_Task instructions:_ Please write out each of the lines below word for word, leaving out the pictures.

>> START Data shown

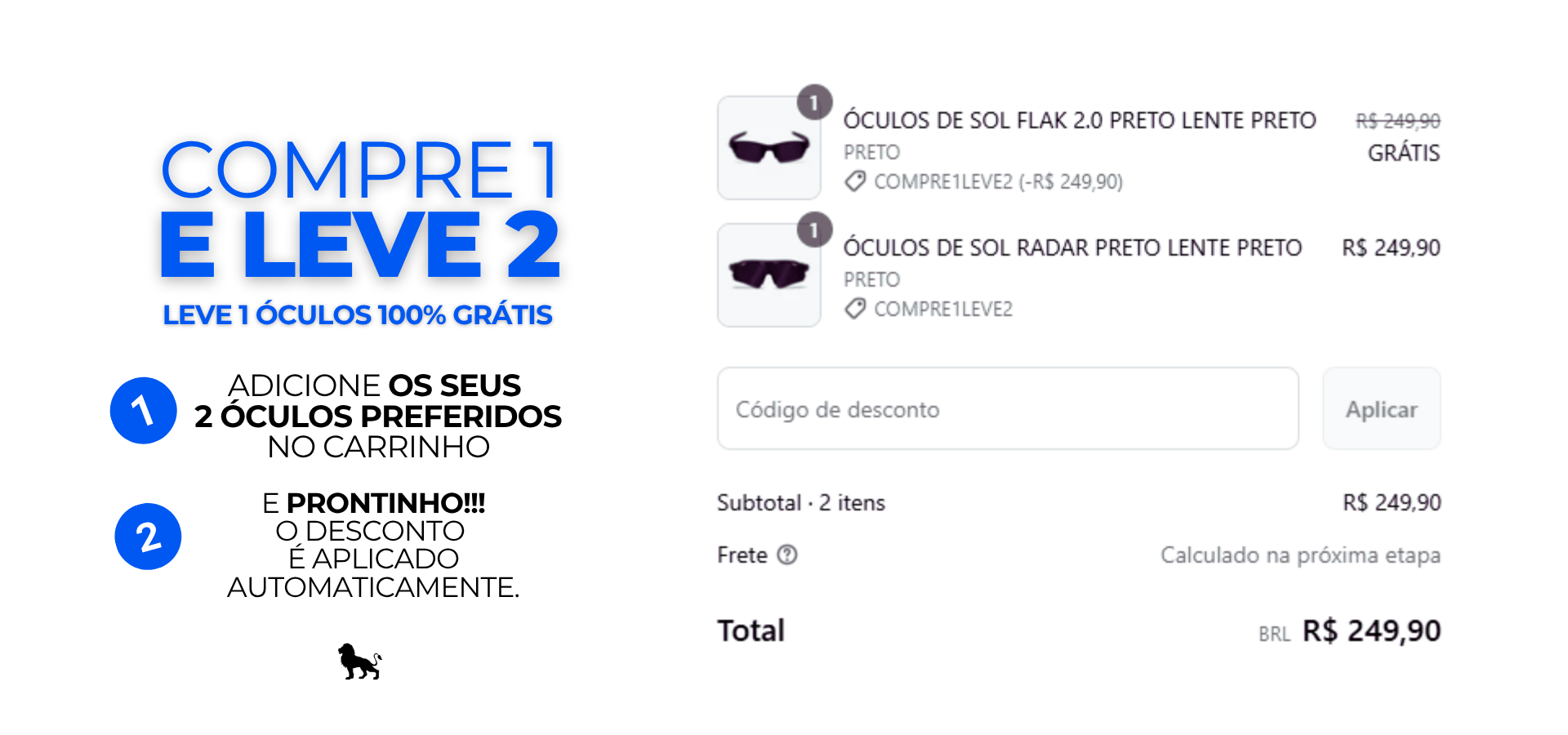This screenshot has width=1568, height=735.
Task: Open the Flak 2.0 sunglasses thumbnail
Action: pyautogui.click(x=768, y=148)
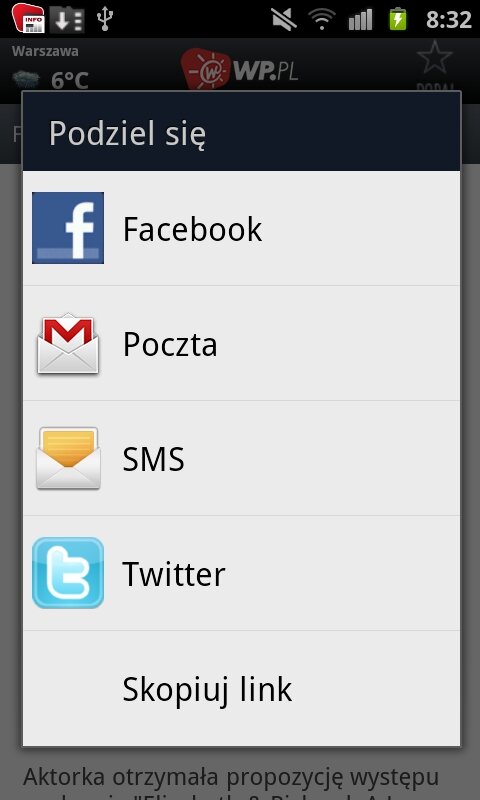Tap the Warszawa weather widget
Image resolution: width=480 pixels, height=800 pixels.
(x=50, y=67)
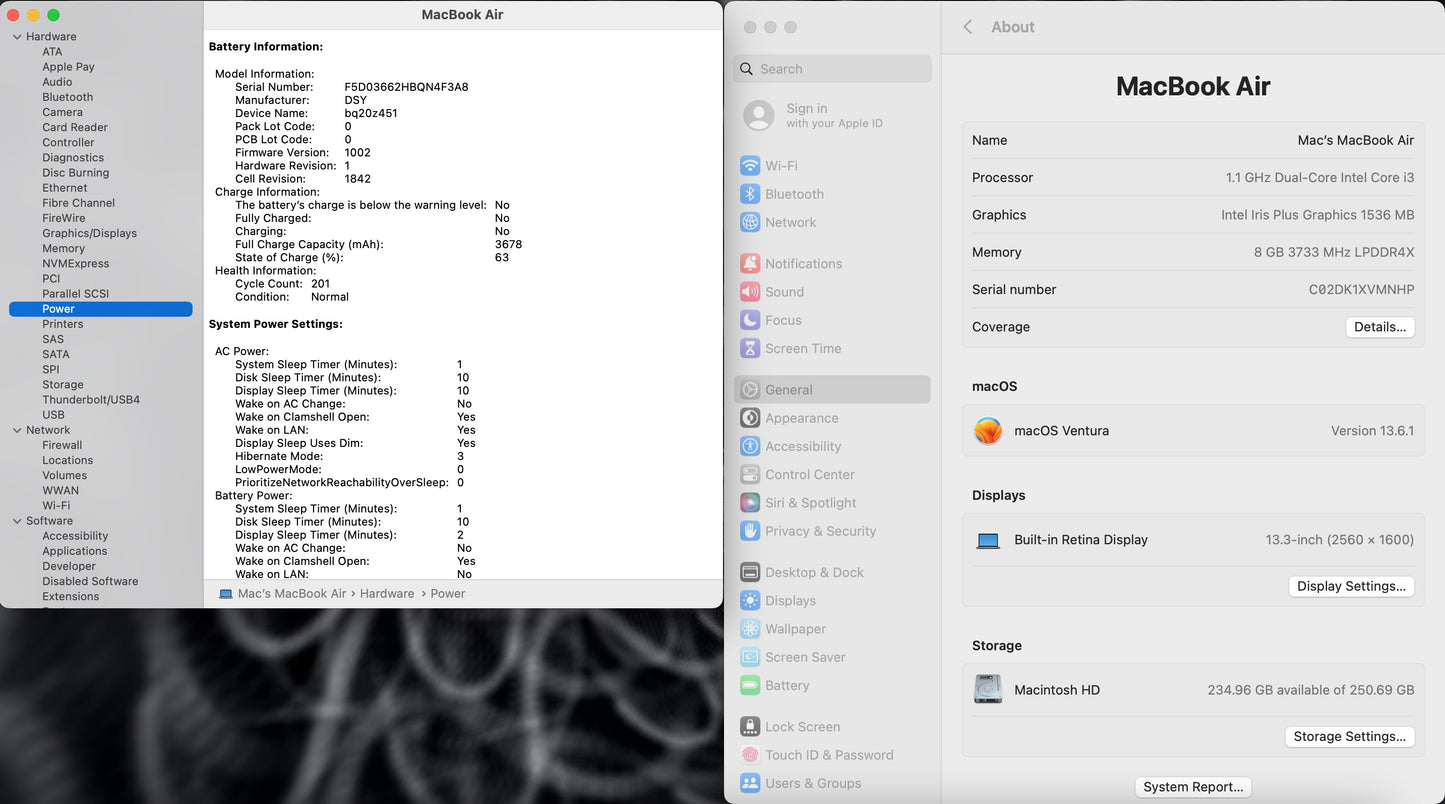Open Bluetooth settings via its sidebar icon
Image resolution: width=1445 pixels, height=804 pixels.
pyautogui.click(x=750, y=194)
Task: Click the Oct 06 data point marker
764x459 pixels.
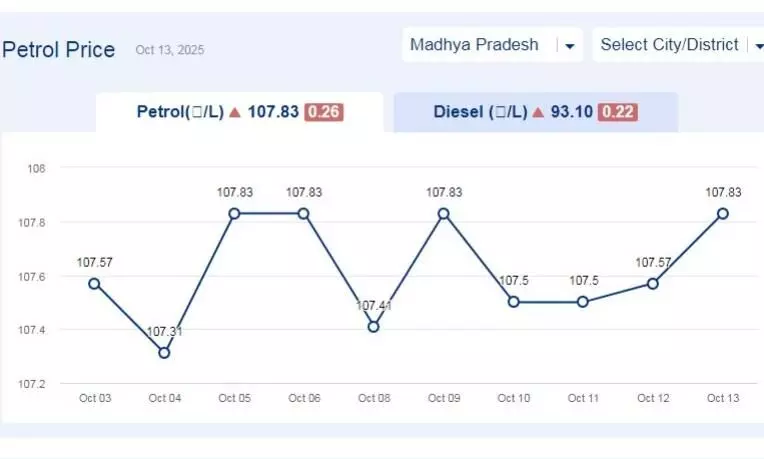Action: (304, 213)

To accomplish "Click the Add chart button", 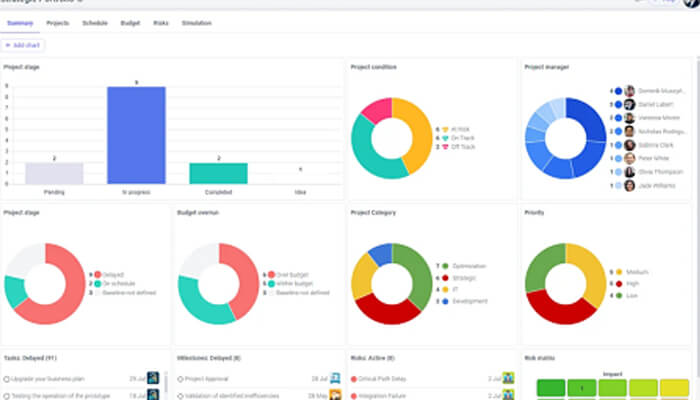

>> END Data shown

_Correct result:_
This screenshot has width=1568, height=735.
Task: Open the Flak 2.0 sunglasses thumbnail
Action: pyautogui.click(x=768, y=148)
Tap the Warszawa weather widget
Image resolution: width=480 pixels, height=800 pixels.
(x=50, y=67)
Open Bluetooth settings via its sidebar icon
Image resolution: width=1445 pixels, height=804 pixels.
pyautogui.click(x=750, y=194)
Task: Click the Oct 06 data point marker
764x459 pixels.
Action: (304, 213)

To accomplish "Click the Add chart button", 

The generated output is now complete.